Il Signore che dispone i tempi del nascere e del morire, nella sua infinita misericordia ha chiamato a sé Franca proprio nelle ore in cui si ricorda il transito di S. Francesco. E noi, oggi, prendiamo congedo da lei, proprio nel suo giorno onomastico.

Con che spirito siamo invitati a vivere questo congedo dal corpo fisico di Franca?

Resterà un mistero come Franca abbia affrontato i lunghi dodici anni in cui, bloccata da una paresi, ha dovuto rinunciare ad esprimersi con la parola per affidare, invece, al suo sorriso ciò che avrebbe voluto esprimere. Da quella cattedra scomoda su cui è stata costretta a salire, non ha mai smesso di impartire la lezione più alta di chi ha imparato a vivere affidata alla premura e alla cura dei suoi, il marito Pasquale e la figlia Simona, che sono stati oltre che suoi custodi, i suoi interpreti.

Ci sono due momenti della vita di s.
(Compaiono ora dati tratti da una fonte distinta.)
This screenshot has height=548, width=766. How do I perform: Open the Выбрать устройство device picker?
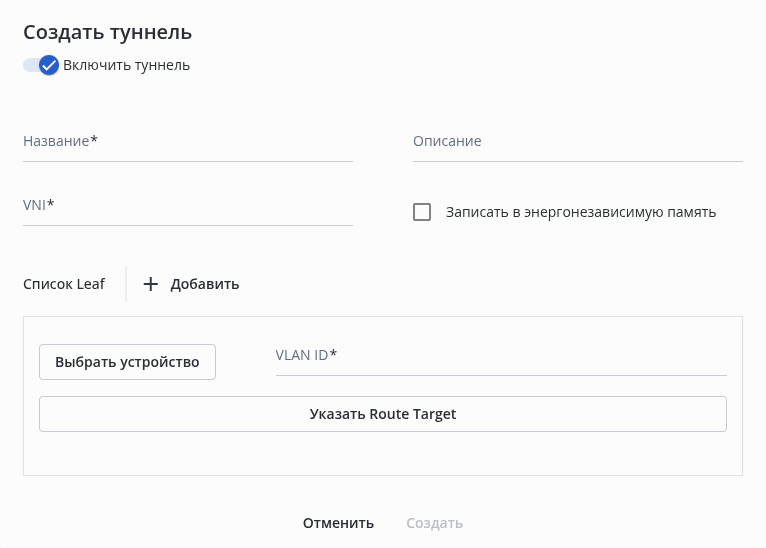(127, 362)
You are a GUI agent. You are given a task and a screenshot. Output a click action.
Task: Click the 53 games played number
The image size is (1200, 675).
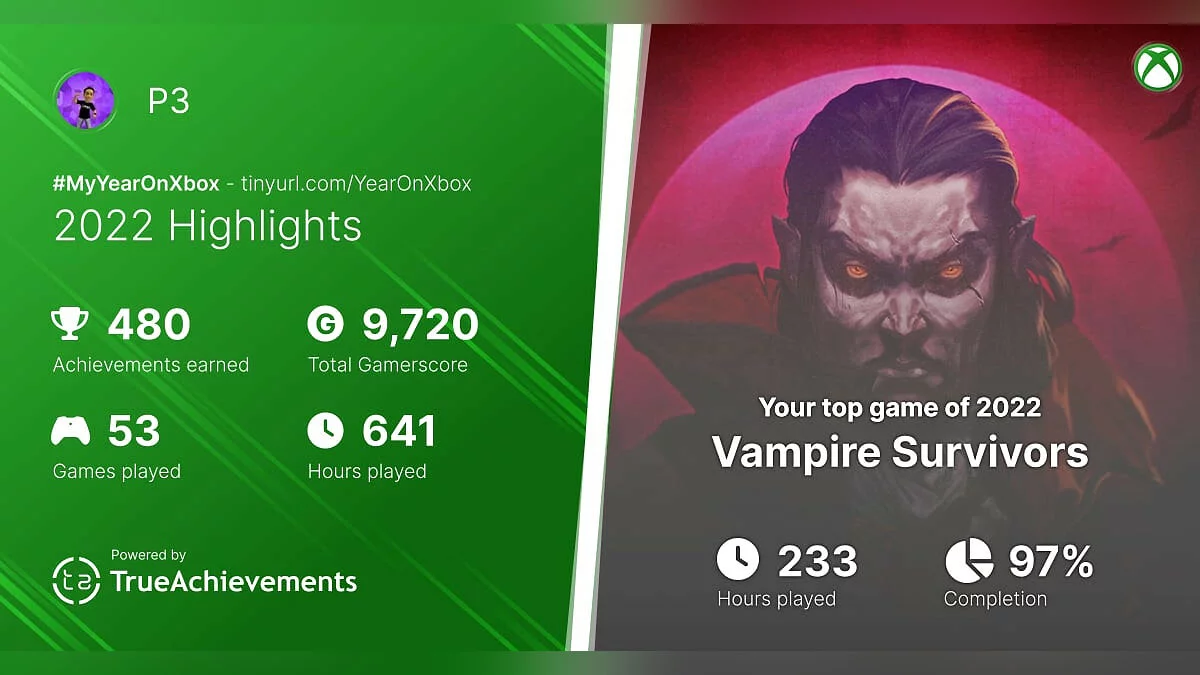point(133,431)
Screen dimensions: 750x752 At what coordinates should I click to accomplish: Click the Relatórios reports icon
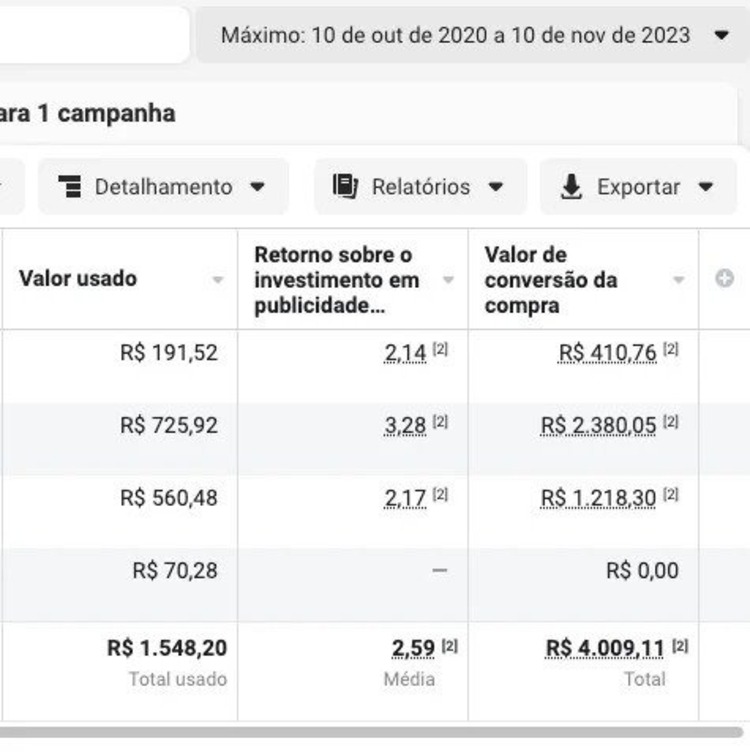345,187
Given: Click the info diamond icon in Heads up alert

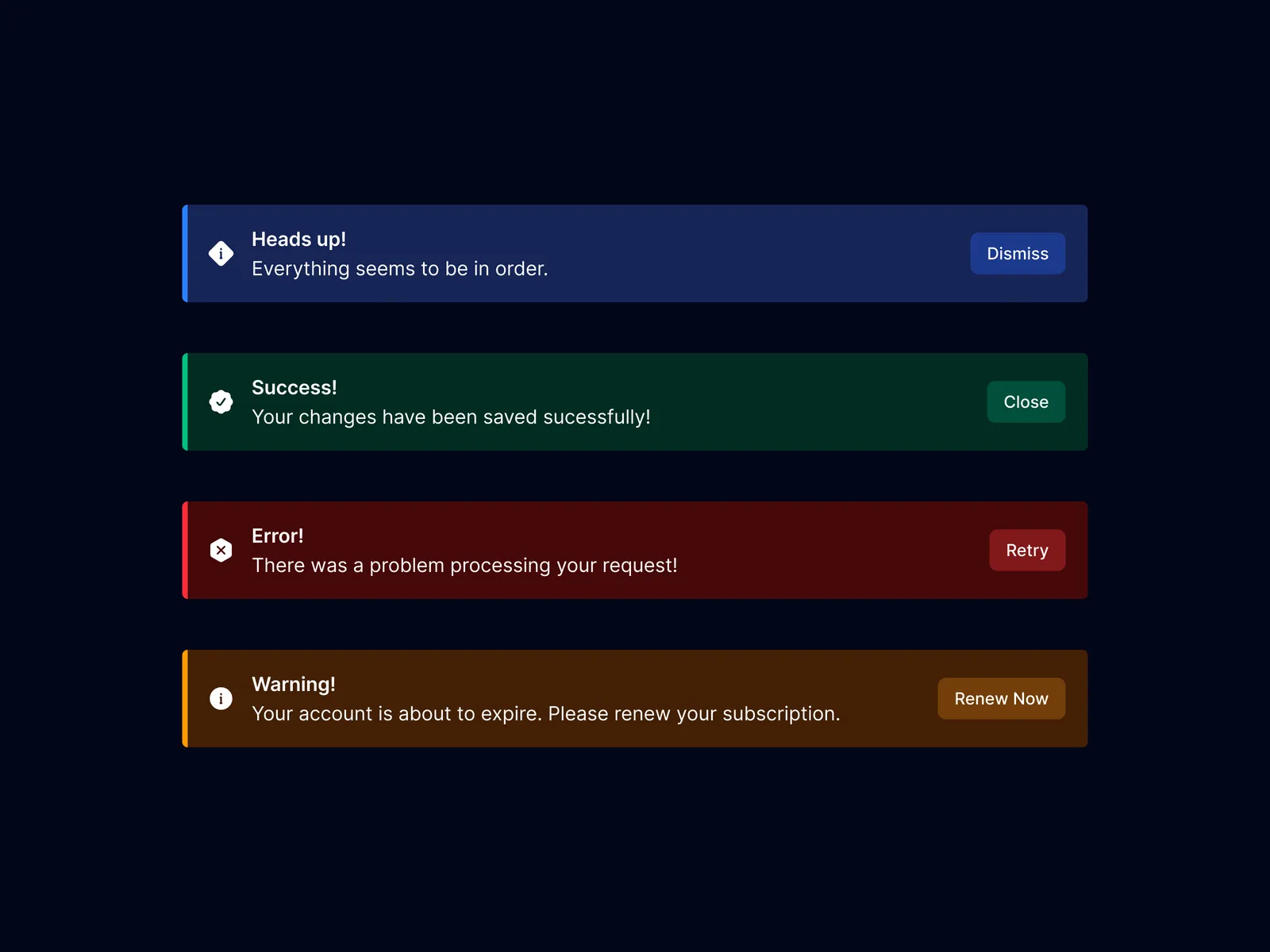Looking at the screenshot, I should (221, 254).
Francesco che hanno una particolare valenza in questo frangente: il dono delle stimmate e la composizione del Cantico delle creature.

Le stimmate esprimono in maniera visibile la tensione che ha costantemente guidato Francesco, il desiderio di seguire Gesù e di configurarsi a lui totalmente. Francesco resta uomo che vive di fiducia e perciò totalmente abbandonato a Dio, uno che non fa calcoli e non cerca sicurezze sue, né in ciò che ha, né in ciò che è, né in ciò che sa, ma tutto riceve dal Padre e a lui si affida totalmente.

Come non leggere in questo ciò che Franca ha vissuto fino in fondo in pienezza?

Tale abbandono non è mai senza una lotta e una sofferenza profonde. Francesco arriverà alla Verna portandosi tanti dubbi su di sé, sulla via che sta seguendo, sulle scelte fatte.

Non nasce, certo, in una condizione di affidamento, ma la raggiunge e la accoglie come dono di grazia.

Questa lotta interiore, nell’esistenza del credente, assume spesso la forma della resistenza. La croce non risponde a dei criteri umani e tanto meno è riconosciuta come efficiente. Nondimeno però è efficace perché diviene il luogo in cui si manifestano la forza e la sapienza di Dio.

Il secondo momento della vita di Francesco cui guardare è quello del Cantico delle creature. Francesco è un uomo che impara a cantare: il canto in lui è espressione di una gioia autentica, quella che definirà perfetta letizia. Qual è la radice di questa letizia?

Guardando all’esperienza di Francesco possiamo dire che si tratta di una condizione interiore di profonda serenità, sostenuta dalla capacità di restare nella pace e, ogni volta, di ritrovare pace nello Spirito, soprattutto nei momenti di paura e ribellione.

Come non rileggere così il sorriso di Franca? La capacità di restare nella pace.

La letizia per Francesco non viene dall’assenza di fatiche o di preoccupazioni; essa è frutto della capacità di entrare in ogni cosa con la certezza dell’amore di Dio. La gioia e la pace radicano in una profonda esperienza di fede.

Il Cantico esprime un modo di vivere, l’atteggiamento interiore grazie al quale stare davanti a Dio e alla vita. La cosa più straordinaria è che Francesco scopre la bellezza delle creature, quando ormai non le vede più, non può più godere di esse, quando la luce stessa gli procura una sofferenza indicibile. Quando è ormai crocifisso dentro e fuori. Ne L’annuncio a Maria di P. Claudel così è scritto: “Or che son tutta spezzata, il profumo s’espande”.

Dostoevskij ne L’idiota mette sulle labbra del principe Myškin queste parole: “Il mondo sarà salvato dalla bellezza. Ma quale bellezza salverà il mondo?”. Franca oggi risponderebbe che non sarà l’amore della bellezza in sé a salvare il mondo, ma la bellezza dell’amore, quella che vorremmo apprendere anche noi, come una sorta di testimone.